Dizideki büyük kardeşler de, yeniyetme Sadık’ın apaçi modeli kestirdiği saçları annesi tarafından kazınınca güldüler. Taner Ölmez’e bakılırsa, canlandırdığı karakter anne baskısından şikayet eder ama karşı çıkmaz.

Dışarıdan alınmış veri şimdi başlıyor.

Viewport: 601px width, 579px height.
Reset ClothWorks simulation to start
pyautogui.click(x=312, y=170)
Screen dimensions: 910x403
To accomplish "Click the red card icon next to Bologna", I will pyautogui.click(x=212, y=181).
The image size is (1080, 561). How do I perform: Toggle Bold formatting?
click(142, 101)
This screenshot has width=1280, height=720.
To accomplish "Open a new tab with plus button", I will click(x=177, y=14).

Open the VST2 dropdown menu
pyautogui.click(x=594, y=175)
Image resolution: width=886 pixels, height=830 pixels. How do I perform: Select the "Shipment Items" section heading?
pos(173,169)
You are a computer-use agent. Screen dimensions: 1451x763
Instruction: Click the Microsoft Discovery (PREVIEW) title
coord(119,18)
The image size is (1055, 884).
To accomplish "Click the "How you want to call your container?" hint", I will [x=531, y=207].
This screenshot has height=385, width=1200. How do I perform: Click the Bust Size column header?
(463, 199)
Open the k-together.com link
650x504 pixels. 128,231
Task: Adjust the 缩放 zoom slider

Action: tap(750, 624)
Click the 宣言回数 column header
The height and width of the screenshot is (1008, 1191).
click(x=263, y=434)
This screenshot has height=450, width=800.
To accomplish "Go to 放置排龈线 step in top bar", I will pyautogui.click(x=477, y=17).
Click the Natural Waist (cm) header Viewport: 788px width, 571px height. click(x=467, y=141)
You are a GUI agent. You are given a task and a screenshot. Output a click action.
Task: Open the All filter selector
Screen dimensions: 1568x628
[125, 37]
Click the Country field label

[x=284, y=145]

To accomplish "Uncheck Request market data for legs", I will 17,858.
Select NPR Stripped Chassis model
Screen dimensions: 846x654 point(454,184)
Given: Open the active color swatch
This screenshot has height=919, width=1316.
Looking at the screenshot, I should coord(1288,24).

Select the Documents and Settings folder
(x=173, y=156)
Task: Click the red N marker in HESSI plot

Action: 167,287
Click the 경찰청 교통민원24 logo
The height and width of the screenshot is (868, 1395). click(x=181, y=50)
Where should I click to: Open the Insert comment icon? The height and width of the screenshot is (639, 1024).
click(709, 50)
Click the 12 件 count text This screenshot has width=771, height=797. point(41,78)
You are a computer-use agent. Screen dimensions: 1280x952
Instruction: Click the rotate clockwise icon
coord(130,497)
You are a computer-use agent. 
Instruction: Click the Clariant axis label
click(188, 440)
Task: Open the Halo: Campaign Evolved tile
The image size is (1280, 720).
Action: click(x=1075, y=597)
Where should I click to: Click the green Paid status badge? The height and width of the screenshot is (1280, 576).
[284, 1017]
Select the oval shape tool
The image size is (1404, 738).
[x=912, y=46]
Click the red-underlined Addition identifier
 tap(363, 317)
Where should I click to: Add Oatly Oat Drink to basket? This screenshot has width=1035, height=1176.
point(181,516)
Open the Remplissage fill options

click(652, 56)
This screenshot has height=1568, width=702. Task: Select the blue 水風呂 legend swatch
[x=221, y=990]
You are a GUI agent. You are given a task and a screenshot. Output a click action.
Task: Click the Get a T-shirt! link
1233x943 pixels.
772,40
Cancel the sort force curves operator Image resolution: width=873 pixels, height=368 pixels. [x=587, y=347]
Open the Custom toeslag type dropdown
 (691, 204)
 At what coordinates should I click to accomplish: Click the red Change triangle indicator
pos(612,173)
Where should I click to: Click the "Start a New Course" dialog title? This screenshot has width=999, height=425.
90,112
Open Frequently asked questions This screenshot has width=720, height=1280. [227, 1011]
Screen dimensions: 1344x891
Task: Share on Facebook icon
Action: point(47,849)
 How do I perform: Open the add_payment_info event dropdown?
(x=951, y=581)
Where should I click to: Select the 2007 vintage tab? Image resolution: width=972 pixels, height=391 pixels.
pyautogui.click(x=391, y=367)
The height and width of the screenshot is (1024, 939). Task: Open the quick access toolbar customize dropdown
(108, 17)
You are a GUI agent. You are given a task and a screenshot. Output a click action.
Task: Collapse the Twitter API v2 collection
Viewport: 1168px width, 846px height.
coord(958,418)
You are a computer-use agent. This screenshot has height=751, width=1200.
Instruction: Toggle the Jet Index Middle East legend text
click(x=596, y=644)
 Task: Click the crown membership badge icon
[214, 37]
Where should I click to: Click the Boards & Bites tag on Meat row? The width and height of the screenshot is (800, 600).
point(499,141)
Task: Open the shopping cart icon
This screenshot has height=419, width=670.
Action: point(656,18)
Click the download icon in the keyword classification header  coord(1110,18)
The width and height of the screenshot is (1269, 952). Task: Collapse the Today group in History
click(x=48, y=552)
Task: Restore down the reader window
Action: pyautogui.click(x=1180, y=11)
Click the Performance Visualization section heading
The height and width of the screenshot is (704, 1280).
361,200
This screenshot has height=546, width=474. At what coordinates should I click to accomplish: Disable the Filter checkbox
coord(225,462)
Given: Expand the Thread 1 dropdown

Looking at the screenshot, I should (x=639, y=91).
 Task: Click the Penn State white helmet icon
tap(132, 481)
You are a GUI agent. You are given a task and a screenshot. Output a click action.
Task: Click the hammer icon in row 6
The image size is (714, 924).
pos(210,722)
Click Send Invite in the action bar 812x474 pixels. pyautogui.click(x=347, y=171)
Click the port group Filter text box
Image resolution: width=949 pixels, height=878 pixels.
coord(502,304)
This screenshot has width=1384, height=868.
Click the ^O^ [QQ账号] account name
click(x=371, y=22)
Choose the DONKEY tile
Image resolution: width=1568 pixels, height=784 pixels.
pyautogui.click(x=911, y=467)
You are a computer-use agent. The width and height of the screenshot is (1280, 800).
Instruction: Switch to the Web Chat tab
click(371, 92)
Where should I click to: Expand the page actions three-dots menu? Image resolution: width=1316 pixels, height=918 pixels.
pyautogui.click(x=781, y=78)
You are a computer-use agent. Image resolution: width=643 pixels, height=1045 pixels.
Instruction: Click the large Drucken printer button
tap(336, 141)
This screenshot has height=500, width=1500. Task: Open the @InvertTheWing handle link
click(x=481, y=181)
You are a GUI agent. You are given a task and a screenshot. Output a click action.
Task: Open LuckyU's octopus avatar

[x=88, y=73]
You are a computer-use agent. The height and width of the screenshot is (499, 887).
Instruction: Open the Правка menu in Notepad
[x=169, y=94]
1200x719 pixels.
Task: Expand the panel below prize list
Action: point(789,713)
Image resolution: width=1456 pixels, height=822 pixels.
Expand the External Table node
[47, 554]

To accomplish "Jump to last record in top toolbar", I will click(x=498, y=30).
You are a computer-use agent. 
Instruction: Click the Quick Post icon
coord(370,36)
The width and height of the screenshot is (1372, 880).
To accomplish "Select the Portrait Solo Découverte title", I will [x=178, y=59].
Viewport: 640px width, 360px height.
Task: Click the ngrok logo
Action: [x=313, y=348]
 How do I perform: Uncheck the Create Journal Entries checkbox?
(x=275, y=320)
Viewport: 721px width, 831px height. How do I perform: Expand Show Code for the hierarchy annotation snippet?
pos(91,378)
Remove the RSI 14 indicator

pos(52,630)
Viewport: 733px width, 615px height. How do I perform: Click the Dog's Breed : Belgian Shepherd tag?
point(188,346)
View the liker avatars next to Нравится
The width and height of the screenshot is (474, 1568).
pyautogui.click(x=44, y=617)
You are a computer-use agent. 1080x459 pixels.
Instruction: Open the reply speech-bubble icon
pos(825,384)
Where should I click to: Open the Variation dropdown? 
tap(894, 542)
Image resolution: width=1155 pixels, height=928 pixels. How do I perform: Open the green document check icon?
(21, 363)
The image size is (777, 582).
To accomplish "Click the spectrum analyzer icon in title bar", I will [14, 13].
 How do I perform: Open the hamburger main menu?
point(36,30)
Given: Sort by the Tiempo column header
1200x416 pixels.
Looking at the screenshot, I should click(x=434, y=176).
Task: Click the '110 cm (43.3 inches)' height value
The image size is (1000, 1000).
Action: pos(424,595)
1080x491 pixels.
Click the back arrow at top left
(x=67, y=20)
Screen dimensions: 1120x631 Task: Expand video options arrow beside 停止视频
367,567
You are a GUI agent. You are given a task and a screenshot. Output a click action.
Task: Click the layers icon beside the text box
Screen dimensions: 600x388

Artık çekim vakti... Eve geçiyoruz. Herkes çiçek desenli battaniyeleri içinde uyurken İrfan’ın duvara çivi çaktığı bir sahne çekiliyor. Yalnız bir çivi sorunu var. Ahşap değil, beton çivisi lazım. Bu ufak sorun halledilene kadar, yönetmen Cevdet Mercan’la kısa bir çay sohbeti yapma fırsatımız oluyor. Sektörde deneyimli bir isim olarak, televizyonun şöyle bir işlevi olduğunu düşünüyor: “Sonuçta olanı gösteriyoruz. Diziler, toplumda var olabilmiş değişimleri yansıtıyor sadece. Ama şöyle bir söz de vardır: ‘Alenileşen meşrulaşır’. Göstermeye başladığınız anda, tabular aşınmaya başlamış oluyor.”
Toptaş ailesi artık kahvaltıya geçmek üzere. Masa kuruldu; zeytin-yumurta vs. dizildi. (Bence yumurtalar fazla pişmiş ama kendileri bilir tabii.) Son bir ricam var: Bir aile fotoğrafı. Şuradaki kanepe uygun gibi. Fotoğrafçıyla bir olmak suretiyle, bütün aileyi üzerine yerleştirdik. Evet çok güzeeel... Derken, “Çatank!!!” Kanepe birkaç santim aşağı çöküverdi. İçimde, sanki benim yüzümden olmuş gibi tuhaf bir his... Şey, ben ufaktan kaçayım. “Annem bekliyor da...”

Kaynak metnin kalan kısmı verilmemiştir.